» PROBLEM DETAILS: Set down the passage on the Yankees' 1992-1993 offseason word for word, everything from "A few days later, Bonds" down to "previous five seasons.".

» SUPPLIED PASSAGE:
Getting spurned by big name free agents isn’t a familiar feeling for Yankees fans, which is why the Cliff Lee decision last winter was so disappointing. We’d grown accustomed to the Yankees just getting whoever they wanted, and that was a shock to the system. Being told no by Lee was nothing compared to what happened two decades ago, however.
The 1992-1993 offseason was highlighted by a pair of in-their-prime superstar free agents: 28-year-old reigning NL MVP Barry Bonds and 26-year-old reigning NL Cy Young Award winner Greg Maddux. The Yankees wanted both, and started the winter by offering Bonds a five-year, $36M contract that would have made him the highest paid player in baseball. Then-GM Gene Michael made the offer the Monday before the winter meetings, but he gave Bonds and agent Dennis Gilbert just two days to accept. When they asked for a sixth guaranteed year, Michael broke off negotiations.
“We wanted him and now it’s off,” said Michael. “We’re going for pitching. Maybe it’s the right thing to do. We will not have Barry Bonds with a sixth year … We have to draw the line somewhere. I have no regrets saying we did not offer him a sixth year. We offered him a fantastic contract for five years. We really went out of our way to make a nice offer.”
The day after making the offer to Bonds, Michael met with Scott Boras about Maddux and presented a standing five-year, $34M contract offer. Maddux was their true number one target that offseason.
“If we are going to step out, we’re going to step out for this guy,” said Michael. “He’s the best pitcher available, and he knows our offer is serious … There is no scare in this kid.”
A few days later, Bonds got his guaranteed sixth year from the Giants and headed to San Francisco for $43.75M. Boras was seeking $7M annually for Maddux, saying “if you’re the Cy Young Award winner and the most durable pitcher in baseball, you deserve the premium salary.” The right-hander had thrown 260+ innings in each of the previous two seasons and 235+ innings in each of the previous five seasons.
Maddux visited the New York area with his wife in early-December, and Michael showed them around New Jersey. The Yankees had acquired Jim Abbott from the Angels for three young players — Russ Springer, J.T. Snow, and Jerry Nielsen — earlier in the week, a move that reportedly impressed Maddux and seemed to boost the Yankees chances of signing him. Ultimately, it did not. A few days later, Greg Maddux was a Brave, taking less money to go to Atlanta and remain in the National League.
“This one hurts,” said Michael. “He’s the best one out there. I never thought I could say this, but he’s a steal at [five years and $28M]. He’s a steal … It’s not over yet for us. We’ll do some things.”
The Yankees had multiple irons in the fire all winter, so Michael turned to Plans C, D, and E after being jilted by his top two free agent targets. He’d offered David Cone a three-year deal worth $17M earlier in the offseason, but the 29-year-old right-hander went home to the Royals for three years and $18M. Doug Drabek and Jose Guzman signed with the Astros and Cubs after being extended offered from the Yankees. Plans C through E were now off the table as well.

(Saved entries)
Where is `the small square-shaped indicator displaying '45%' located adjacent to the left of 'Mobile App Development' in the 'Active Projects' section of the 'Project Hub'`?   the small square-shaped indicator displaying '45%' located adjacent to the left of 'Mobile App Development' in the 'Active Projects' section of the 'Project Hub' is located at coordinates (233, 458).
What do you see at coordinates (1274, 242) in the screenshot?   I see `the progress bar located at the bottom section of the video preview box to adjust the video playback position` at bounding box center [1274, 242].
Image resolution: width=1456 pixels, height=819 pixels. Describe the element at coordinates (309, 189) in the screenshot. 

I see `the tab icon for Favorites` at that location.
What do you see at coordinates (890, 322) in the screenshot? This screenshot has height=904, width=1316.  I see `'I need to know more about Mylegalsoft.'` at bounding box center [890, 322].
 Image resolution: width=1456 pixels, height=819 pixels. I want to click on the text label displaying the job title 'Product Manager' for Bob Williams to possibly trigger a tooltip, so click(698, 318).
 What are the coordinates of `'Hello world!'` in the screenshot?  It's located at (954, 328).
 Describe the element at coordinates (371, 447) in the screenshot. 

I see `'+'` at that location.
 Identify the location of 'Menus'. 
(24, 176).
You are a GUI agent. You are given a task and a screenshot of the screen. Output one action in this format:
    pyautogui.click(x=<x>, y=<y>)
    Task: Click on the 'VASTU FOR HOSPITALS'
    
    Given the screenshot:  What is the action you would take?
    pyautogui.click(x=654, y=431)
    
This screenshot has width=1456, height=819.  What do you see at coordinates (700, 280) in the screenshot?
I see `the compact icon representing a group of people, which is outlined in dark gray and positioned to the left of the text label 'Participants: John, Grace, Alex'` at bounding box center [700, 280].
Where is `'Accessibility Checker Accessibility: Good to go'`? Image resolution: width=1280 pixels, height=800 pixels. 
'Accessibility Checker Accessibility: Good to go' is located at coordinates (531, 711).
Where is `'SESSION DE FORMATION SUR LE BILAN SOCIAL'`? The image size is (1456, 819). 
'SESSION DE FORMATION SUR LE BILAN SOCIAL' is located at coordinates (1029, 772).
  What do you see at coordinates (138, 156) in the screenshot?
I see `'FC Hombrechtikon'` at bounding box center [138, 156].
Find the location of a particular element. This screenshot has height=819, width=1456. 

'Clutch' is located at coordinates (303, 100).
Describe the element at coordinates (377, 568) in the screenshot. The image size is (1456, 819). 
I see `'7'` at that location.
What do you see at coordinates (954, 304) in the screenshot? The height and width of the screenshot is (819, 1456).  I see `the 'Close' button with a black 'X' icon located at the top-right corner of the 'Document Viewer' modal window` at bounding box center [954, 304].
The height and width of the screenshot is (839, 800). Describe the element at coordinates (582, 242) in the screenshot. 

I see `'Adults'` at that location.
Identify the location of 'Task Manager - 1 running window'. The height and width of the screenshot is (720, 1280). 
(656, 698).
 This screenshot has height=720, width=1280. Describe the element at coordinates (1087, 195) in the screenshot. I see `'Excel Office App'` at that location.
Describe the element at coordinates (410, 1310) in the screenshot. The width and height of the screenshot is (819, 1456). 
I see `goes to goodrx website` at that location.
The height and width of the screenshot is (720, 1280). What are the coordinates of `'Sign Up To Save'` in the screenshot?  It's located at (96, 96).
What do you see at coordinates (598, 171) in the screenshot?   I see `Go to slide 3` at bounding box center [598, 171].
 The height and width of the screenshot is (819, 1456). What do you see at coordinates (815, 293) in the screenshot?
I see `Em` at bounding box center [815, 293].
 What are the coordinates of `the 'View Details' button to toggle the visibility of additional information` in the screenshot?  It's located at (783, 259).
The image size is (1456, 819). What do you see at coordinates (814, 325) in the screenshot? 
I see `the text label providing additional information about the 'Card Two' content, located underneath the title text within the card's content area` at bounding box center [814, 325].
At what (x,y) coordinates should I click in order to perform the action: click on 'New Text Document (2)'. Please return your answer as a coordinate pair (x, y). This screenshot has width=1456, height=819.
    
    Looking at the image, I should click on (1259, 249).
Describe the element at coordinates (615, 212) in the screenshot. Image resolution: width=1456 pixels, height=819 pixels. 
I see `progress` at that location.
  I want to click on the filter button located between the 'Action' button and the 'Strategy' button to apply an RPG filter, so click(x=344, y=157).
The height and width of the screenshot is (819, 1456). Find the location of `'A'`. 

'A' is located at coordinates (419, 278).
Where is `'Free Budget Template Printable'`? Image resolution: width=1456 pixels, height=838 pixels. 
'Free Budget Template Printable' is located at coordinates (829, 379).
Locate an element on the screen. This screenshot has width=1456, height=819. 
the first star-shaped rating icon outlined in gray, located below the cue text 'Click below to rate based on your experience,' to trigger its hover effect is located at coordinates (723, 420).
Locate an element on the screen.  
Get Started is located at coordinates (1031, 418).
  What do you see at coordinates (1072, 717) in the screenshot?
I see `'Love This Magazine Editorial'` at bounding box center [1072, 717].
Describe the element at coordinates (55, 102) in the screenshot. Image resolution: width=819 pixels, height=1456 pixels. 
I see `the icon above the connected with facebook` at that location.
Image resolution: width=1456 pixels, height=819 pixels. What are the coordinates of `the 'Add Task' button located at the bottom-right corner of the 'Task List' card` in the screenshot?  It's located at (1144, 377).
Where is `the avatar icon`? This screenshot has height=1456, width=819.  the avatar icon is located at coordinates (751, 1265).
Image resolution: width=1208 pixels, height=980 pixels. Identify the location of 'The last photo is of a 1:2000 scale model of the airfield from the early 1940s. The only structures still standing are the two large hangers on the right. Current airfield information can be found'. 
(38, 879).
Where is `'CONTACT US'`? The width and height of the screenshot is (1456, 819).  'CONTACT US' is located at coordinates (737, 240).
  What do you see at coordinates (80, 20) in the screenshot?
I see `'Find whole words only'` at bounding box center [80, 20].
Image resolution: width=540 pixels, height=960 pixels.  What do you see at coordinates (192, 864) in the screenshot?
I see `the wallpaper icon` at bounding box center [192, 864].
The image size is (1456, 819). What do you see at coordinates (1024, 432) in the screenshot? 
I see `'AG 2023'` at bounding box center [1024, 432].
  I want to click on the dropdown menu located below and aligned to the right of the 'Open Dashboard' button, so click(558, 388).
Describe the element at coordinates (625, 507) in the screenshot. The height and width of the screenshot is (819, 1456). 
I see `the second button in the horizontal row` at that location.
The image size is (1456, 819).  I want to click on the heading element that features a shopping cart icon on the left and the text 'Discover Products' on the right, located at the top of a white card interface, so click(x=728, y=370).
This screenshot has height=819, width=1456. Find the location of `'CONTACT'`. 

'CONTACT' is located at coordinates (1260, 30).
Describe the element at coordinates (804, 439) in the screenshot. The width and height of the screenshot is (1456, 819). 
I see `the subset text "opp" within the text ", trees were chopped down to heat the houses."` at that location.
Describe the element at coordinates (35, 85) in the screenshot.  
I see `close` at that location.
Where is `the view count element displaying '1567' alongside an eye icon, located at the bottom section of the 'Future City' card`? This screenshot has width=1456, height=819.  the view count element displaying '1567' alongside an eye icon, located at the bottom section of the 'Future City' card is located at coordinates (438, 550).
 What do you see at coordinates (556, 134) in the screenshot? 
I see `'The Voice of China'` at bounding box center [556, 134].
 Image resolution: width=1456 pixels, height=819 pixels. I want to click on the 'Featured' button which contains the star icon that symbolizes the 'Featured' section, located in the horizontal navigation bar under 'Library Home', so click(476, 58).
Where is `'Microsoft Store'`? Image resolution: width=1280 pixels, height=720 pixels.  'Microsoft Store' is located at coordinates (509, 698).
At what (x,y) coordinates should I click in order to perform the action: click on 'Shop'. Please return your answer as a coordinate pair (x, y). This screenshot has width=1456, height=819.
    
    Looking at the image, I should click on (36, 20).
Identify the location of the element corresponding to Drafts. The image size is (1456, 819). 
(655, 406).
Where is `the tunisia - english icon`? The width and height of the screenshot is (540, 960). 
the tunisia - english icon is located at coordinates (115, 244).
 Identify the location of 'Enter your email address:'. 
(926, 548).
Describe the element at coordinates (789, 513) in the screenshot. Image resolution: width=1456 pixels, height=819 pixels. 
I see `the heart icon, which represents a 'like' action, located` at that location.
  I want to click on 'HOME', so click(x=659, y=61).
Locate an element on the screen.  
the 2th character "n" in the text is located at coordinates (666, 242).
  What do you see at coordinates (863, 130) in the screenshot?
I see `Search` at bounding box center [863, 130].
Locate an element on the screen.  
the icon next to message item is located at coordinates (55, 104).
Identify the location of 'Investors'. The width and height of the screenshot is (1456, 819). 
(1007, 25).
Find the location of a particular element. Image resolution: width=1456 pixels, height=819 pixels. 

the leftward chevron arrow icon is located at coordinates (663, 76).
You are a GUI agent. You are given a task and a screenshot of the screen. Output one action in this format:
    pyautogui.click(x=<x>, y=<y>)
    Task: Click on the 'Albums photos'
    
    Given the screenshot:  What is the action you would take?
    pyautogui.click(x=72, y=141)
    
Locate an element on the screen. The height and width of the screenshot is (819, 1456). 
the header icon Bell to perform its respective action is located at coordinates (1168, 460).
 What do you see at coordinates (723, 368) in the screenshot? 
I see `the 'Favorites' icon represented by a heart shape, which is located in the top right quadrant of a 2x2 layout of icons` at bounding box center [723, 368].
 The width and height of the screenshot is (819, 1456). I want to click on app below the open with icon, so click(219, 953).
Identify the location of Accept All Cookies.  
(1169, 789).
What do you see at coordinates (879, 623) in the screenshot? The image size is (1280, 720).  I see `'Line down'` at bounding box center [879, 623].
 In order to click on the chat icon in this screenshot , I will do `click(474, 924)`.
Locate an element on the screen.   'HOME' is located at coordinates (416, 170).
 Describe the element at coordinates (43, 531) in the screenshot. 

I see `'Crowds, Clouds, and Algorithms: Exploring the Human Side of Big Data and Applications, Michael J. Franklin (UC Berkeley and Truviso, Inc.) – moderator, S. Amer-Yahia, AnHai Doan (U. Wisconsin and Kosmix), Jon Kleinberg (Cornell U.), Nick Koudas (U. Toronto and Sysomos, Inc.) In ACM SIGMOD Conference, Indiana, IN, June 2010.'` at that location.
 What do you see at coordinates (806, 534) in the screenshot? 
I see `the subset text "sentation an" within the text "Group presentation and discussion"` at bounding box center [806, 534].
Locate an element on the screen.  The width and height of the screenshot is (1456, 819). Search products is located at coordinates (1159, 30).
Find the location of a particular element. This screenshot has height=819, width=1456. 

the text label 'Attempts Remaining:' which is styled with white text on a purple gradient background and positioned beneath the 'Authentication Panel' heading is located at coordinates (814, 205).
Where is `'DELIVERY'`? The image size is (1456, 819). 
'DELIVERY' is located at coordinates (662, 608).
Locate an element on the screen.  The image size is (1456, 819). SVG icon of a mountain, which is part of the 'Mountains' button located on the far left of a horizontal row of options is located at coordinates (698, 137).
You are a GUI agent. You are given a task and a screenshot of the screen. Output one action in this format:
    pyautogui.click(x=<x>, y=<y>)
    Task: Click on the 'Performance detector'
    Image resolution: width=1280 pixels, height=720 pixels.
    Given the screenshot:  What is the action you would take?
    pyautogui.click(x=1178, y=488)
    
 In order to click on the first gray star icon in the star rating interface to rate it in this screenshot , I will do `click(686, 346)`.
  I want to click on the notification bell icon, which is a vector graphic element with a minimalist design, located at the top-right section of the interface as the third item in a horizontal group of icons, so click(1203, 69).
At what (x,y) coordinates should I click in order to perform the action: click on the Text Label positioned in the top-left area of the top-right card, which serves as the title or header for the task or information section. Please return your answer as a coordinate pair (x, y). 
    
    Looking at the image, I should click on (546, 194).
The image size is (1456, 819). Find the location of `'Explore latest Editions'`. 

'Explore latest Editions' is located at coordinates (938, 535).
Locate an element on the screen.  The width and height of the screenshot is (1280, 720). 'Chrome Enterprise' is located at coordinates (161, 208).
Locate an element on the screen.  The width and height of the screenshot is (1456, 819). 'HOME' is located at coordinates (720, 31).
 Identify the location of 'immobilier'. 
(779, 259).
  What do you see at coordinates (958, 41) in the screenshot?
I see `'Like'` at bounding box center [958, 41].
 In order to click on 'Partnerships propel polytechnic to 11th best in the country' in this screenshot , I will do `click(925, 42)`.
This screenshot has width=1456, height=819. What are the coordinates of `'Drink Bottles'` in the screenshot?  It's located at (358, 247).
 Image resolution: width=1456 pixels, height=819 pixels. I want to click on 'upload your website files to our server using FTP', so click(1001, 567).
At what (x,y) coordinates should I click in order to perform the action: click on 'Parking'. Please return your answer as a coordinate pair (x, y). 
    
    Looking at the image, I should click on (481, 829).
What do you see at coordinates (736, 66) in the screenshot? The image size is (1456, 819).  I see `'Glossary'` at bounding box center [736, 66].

» EXERCISE RESPONSE:
A few days later, Bonds got his guaranteed sixth year from the Giants and headed to San Francisco for $43.75M. Boras was seeking $7M annually for Maddux, saying “if you’re the Cy Young Award winner and the most durable pitcher in baseball, you deserve the premium salary.” The right-hander had thrown 260+ innings in each of the previous two seasons and 235+ innings in each of the previous five seasons.